Exercise directions: Nothing outside the range below should be printed. Output exactly the lines from the line with "316L Stainless Steel" to the line with "Love, Faith, and", both included.

Data for review:
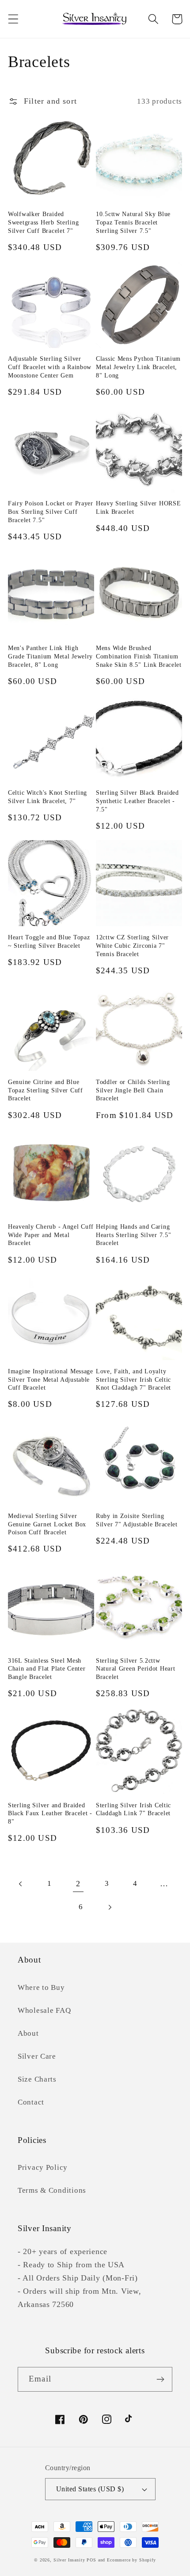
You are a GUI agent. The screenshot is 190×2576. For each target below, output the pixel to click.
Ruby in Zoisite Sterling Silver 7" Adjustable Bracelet (137, 1520)
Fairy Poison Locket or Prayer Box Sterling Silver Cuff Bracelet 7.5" (50, 511)
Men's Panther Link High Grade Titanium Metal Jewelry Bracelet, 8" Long (50, 656)
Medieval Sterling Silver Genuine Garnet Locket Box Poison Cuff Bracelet (47, 1524)
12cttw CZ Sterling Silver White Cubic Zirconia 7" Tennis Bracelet (132, 945)
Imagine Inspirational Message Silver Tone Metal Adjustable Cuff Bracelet (50, 1379)
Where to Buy (41, 1987)
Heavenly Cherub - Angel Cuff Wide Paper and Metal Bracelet (51, 1234)
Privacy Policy (43, 2167)
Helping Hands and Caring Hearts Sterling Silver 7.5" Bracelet (133, 1234)
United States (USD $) (90, 2489)
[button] (13, 19)
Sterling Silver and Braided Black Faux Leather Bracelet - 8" (50, 1813)
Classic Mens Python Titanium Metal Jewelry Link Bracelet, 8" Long (138, 366)
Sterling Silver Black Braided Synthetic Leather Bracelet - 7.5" (137, 800)
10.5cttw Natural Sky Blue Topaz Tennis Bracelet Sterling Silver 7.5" (133, 222)
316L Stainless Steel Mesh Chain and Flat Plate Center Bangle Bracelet (46, 1668)
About (28, 2033)
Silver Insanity (69, 2559)
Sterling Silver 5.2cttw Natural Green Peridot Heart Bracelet (135, 1668)
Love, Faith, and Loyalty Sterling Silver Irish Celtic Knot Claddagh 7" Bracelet (133, 1379)
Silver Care (37, 2056)
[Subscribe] (160, 2379)
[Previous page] (21, 1884)
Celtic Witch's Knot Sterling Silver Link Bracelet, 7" (47, 796)
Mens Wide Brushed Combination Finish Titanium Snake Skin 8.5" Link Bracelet (139, 656)
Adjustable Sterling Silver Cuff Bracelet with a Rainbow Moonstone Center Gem (49, 366)
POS (91, 2559)
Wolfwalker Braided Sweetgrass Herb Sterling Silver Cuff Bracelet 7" (43, 222)
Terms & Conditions (52, 2190)
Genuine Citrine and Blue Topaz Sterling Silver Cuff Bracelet (45, 1090)
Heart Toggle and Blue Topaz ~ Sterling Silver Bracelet (49, 941)
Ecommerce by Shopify (131, 2559)
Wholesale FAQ (44, 2010)
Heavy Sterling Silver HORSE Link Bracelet (138, 507)
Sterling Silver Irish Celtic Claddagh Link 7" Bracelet (133, 1809)
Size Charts (37, 2079)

Result below:
316L Stainless Steel Mesh Chain and Flat Plate Center Bangle Bracelet (46, 1668)
About (28, 2033)
Silver Insanity (69, 2559)
Sterling Silver 5.2cttw Natural Green Peridot Heart Bracelet (135, 1668)
Love, Faith, and Loyalty Sterling Silver Irish Celtic Knot Claddagh 7" Bracelet (133, 1379)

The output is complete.